--- Goal of the exercise ---
Where the records below reach the line containing "This screenshot has height=1188, width=1810.", start transcribing, and end with the line containing "the rightmost SHORT", exactly and with nothing else added.

--- Entries provided ---
◇ ◇ ◇ ◇ ◇

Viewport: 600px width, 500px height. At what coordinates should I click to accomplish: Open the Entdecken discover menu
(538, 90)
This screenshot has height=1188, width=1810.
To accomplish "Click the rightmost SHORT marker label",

◇ ◇ ◇ ◇ ◇

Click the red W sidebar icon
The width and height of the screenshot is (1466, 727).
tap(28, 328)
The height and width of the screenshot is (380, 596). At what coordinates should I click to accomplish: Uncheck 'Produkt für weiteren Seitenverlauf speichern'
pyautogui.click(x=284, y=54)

◇ ◇ ◇ ◇ ◇

--- Written response ---
This screenshot has height=1188, width=1810.
To accomplish "Click the rightmost SHORT marker label",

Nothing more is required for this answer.